# Patty's pony place harnesses



## Specialk (Oct 25, 2015)

http://www.pattysponyplace.com/breast-collar-harness.html



I know that most of you do not like nylon harnesses. But check these out. I love the colors. They are made by Patty's Pony Place. Look nicely padded. Considering trying one as a second harness.


----------



## paintponylvr (Oct 25, 2015)

I see nothing wrong with nylon harness. I have used it many times myself and have even made my own parts of harness from military nylon that was on hand due to other projects. Nylon can be good or it can be bad - it's harder to form like leather so can be poorly made and you wouldn't be able to get a shaped breast collar UNLESS you got one made from a different material with some form of buckle or snap on traces.

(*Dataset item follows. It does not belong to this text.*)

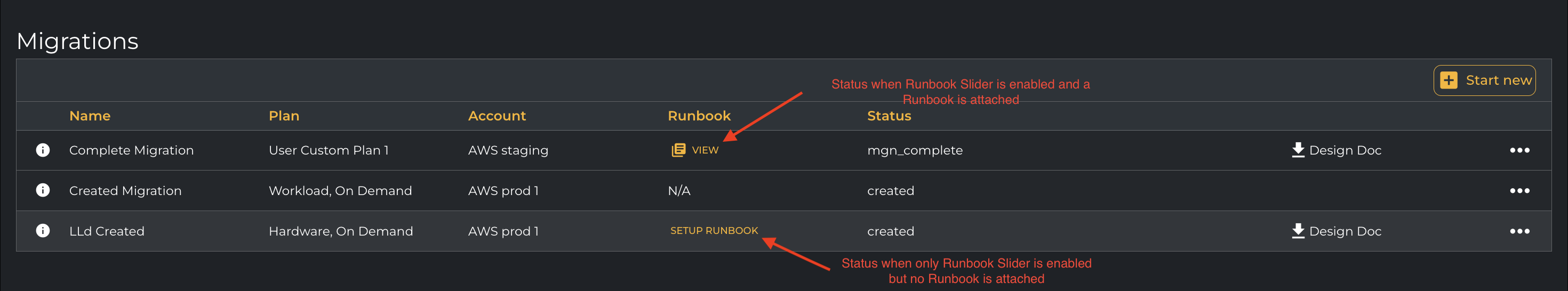Expand actions menu for LLd Created
This screenshot has width=1568, height=291.
click(x=1519, y=231)
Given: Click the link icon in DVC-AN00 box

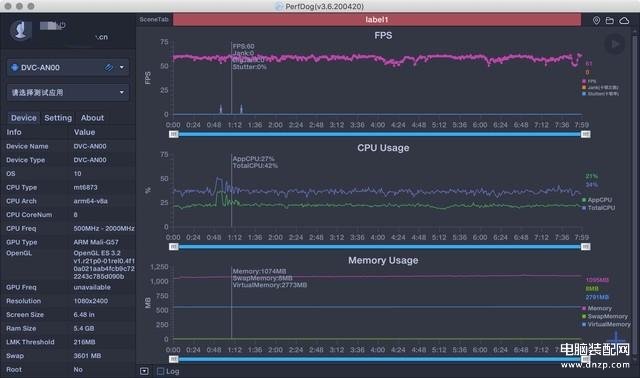Looking at the screenshot, I should (x=109, y=67).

I can't speak to the ones that Patty's Place makes, but I too love the colors!! To the best of my knowledge, they are the only ones that make mini sized harness in colors for both pleasure driving and "work" (collars and hames). There are several companies that make the nylon harness for the biggies in the mid-west (even different "grades" of nylon) but not in a lot of different colors OR mini sized...


----------



## BSharpRanch (Oct 25, 2015)

I do not know about their harness, but that sure looked like a lot of fun!


----------



## Specialk (Oct 25, 2015)

I do like that the breast collars are not just nylon, they look almost like neuroprene padding


----------



## lucky seven (Oct 25, 2015)

That video was a lot of fun to watch! Couldn't decide which color for my little chestnut.


----------



## Specialk (Nov 27, 2015)

I just ordered two harnesses from Patty. She is so nice, can't wait to get them. She is making me two single harnesses with coversion to use as a team. Two sets of single reins and one coverts to double, all under $600 shipped to the U.S. she said her harness is nothing like the cheap harnesses on eBay or other nylons. She imports her synthetic materials and sews them by hand on her industrial machine. You send her your horses measurements. I will let you know how it turns out.


----------



## Twotoedrat (Nov 28, 2015)

I just ordered a custom harness too from Patty. She has been great to work with and I can't wait for it to arrive. Can give more feedback once it's here.


----------